GPUs, Linux & “AI” chips
- Strong split over adding Nvidia: some call it hostile to Linux; others report years of success with proprietary drivers and note Nvidia’s dominance in CUDA/AI.
- Many Linux users prefer the AMD dGPU or iGPU, citing better out-of-the-box driver support and Steam Deck–driven improvements.
- Concerns that the RTX 5070 module’s 8 GB VRAM is not future-proof; people ask about higher-tier 50-series or more VRAM.
- “AI TOPS” in Ryzen AI NPUs are seen as mostly marketing today, though some mention Copilot and early AMD tooling; others value the stronger integrated GPU more.
Upgradability, repairability & ecosystem
- Praise for the 16" being properly upgradable: old FW16s can adopt new parts; Framework is working on a 3D-printable case for retired mainboards.
- Positive anecdotes: mainboard or keyboard replacement after spills was cheap and easy; community guides and forums are considered good resources.
- Negative anecdotes: RTC battery defect on early 13" required user soldering; some lost trust over that. Concerns about economic value vs just reselling whole laptops every few years and the limited second-hand market for old modules.
Price, positioning & competitors
- Many perceive pricing as steep: often $1,000–1,500 more than superficially similar 16" laptops from ASUS/Gigabyte/MSI, especially once storage and GPU are maxed.
- Defenders argue it’s closer to a mobile workstation than a “cheap gaming” laptop, comparisons should be to Razer/ThinkPad P-series rather than budget gaming machines, and that longevity/repairability justify a premium for some buyers.
- A few label Framework a “gimmick” targeting “techie hipsters” and note they rarely have laptops fail badly enough to justify the modularity.
Display, size & form factor
- Repeated requests for:
- 4K or higher-density panels for code/text.
- OLED and/or nano-texture-like matte options; some say IPS is still preferable for pro work, others insist true blacks are “night and day.”
- A larger, non-gaming-focused 15–16" that’s lighter than the FW16, and a 14" with dGPU akin to ASUS G14/Razer 14.
- Some find the FW16 too heavy compared with ThinkPad P1; others welcome a larger, more powerful alternative to the 13".
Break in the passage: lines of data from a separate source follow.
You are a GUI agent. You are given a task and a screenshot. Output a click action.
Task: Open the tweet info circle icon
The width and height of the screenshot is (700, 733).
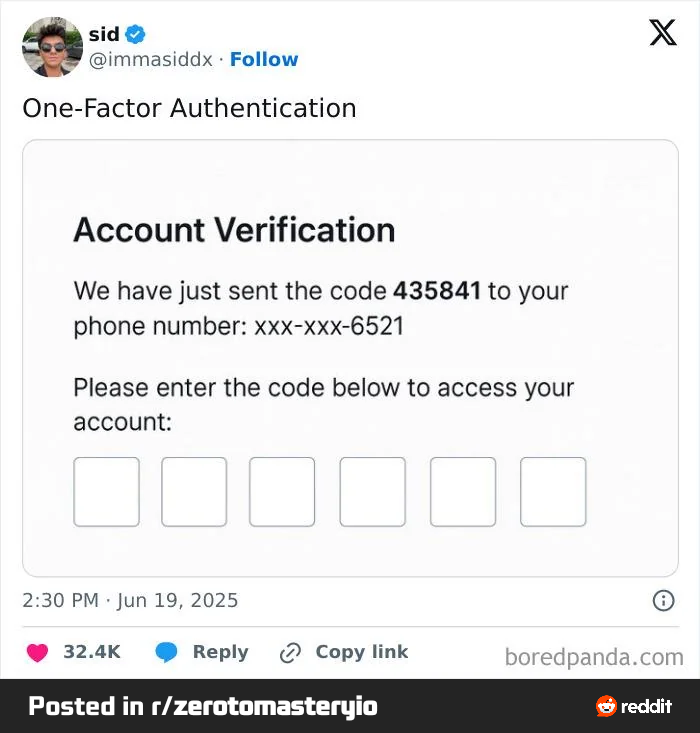tap(662, 601)
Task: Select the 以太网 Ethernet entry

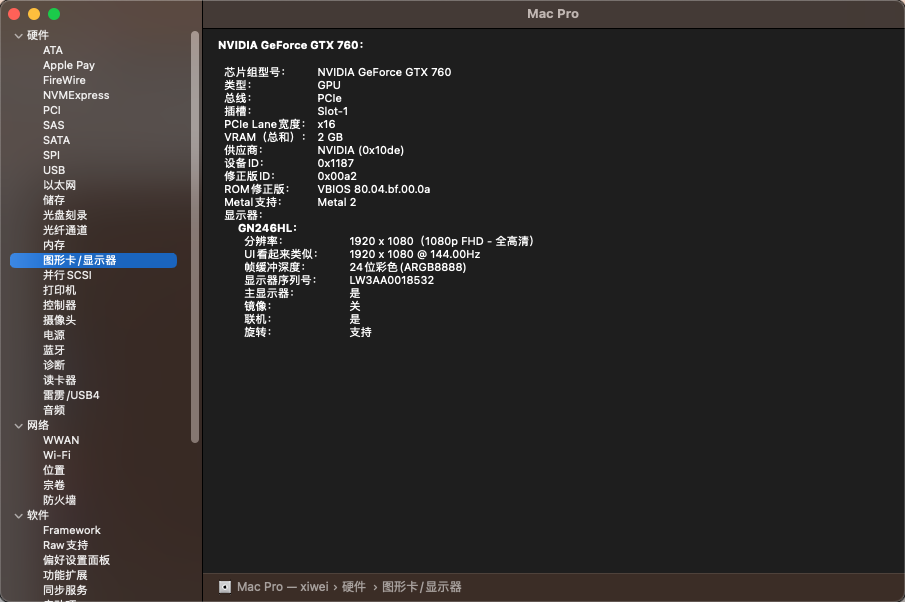Action: (x=59, y=185)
Power, battery life & USB-C PD
- Framework 16 now does 240 W USB-C PD; users are surprised no third-party 240 W bricks existed and appreciate the single-cable setup.
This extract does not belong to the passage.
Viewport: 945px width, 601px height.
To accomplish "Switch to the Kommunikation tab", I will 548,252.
- Questions about cable thickness and losses; Framework notes 5 A cables need an e-marker chip but aren’t unusually thick.
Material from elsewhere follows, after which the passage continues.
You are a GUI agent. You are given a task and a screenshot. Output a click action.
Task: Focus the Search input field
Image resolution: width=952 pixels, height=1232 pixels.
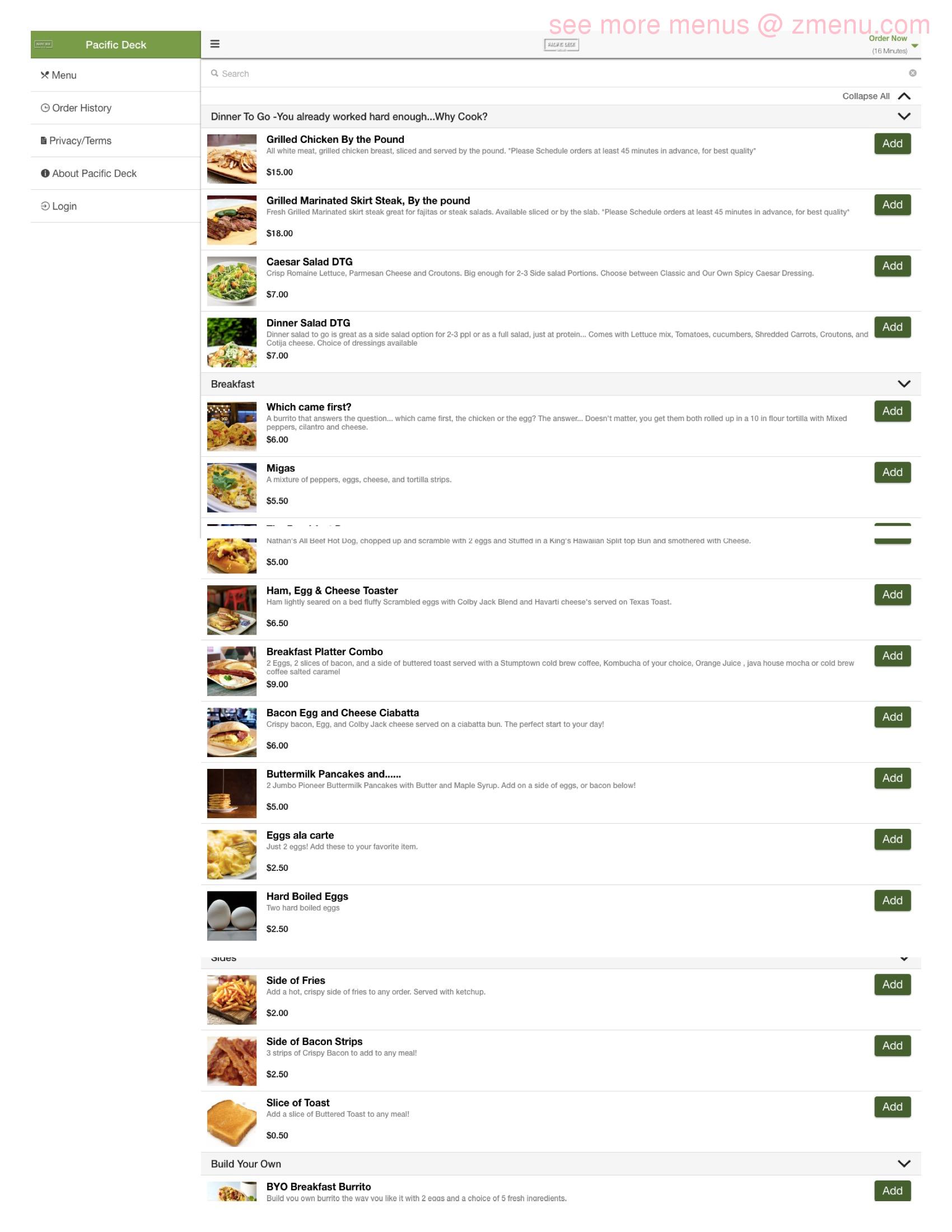(x=561, y=73)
- Battery life vs MacBooks is a recurring theme: consensus is Apple Silicon remains far ahead; tuned Linux on AMD/Intel can reach “workday-adequate” but not Mac-level. Some report older Framework 13s with very poor suspend behavior; later boards, firmware, and kernels reportedly improve this.
Linux support details
- Framework lists recommended/supported distros per model; firmware is identical between Windows and Linux SKUs.
- Users discuss Bazzite, Fedora, Debian, Asahi, and note that for some, Framework is attractive precisely because Linux support is explicit and documented versus generic OEMs.
Connectivity & regional availability
- Multiple users ask about:
- Shipping/launch in India, Norway, Japan, Australia.
- WWAN modules; community speculation about fitting one into an expansion bay, but antenna routing is a blocker.
- 10 GbE Ethernet modules.
- Some report serious performance issues and even crashes on the Framework website (desktop and mobile Firefox).
Miscellaneous technical wishes & questions
- Requests for ECC RAM support, especially to reuse mainboards as homelab nodes; replies note AMD SKUs and validation burden as likely blockers.
- Interest in 128 GB RAM compatibility (Framework is testing specific Crucial kits).
- Curiosity about ARM/Qualcomm or RISC-V mainboards, ideally with Arm SystemReady compliance.
- People ask about the 100 W GPU TDP limit (thermal, not connector), possibility of thicker, higher-TDP GPU modules, and a future OCuLink adapter for the M.2-like bay.